I certainly will not claim to be the arbitrator of good and bad practices but that seems reasonable enough.

It is worth pointing out that it's pretty easy to unit test `__all__`

```
# module/__init__.py
__all__ = 'Foo', 'Bar'

class Foo: pass
```

```
# tests/test_imports.py
def test_star():
      # will raise `AttributeError: module 'module' has not attribute 'Bar'`
      from module import *
```     

> from .a import *
> from .b import *

> __all__ = a.__all__ + b.__all__

Assuming you mean:
```
from . import a
from . import b
from .a import *
from .b import *
__all__ = a.__all__ + b.__all__  
```
It is fairly unnecessary if you aren't adding more names. but definitely isn't harmful.


On Fri, Mar 5, 2021 at 12:11 PM Marco Sulla <Marco.Sulla.Python@gmail.com> wrote:
On Wed, 3 Mar 2021 at 23:59, Brendan Barnwell <brenbarn@brenbarn.net> wrote:
>  But usually you want to define it at the beginning as a sort of
> documentation aid ("this is the public API").

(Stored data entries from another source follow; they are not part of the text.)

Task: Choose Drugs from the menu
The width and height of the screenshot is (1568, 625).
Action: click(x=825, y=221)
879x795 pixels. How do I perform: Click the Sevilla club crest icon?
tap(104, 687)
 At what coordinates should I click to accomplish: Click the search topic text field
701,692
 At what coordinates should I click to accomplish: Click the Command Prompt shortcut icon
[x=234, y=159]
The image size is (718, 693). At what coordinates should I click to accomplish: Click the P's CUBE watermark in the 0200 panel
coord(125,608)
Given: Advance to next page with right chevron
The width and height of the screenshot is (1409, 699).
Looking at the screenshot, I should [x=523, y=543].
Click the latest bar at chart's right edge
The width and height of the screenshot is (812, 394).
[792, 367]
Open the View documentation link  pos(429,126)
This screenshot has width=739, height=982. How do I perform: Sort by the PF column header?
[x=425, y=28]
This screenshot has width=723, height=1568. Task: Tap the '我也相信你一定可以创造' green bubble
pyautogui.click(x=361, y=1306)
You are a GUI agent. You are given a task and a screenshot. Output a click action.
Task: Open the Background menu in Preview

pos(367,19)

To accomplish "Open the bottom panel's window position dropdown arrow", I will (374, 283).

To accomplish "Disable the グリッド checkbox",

This is a little off-topic, but I'm curious, since usually, for public
functions and classes, I do

__all__ = (Class.__name__, func.__name__, ...)

So I have to put it at the end of the module. I do this because if I
change the class or function name and I forget to change it in
__all__, I get an exception.

Furthermore, if there's a module composed by submodules, I usually do

from .a import *
from .b import *

__all__ = a.__all__ + b.__all__

In your opinion, these are good or bad practices?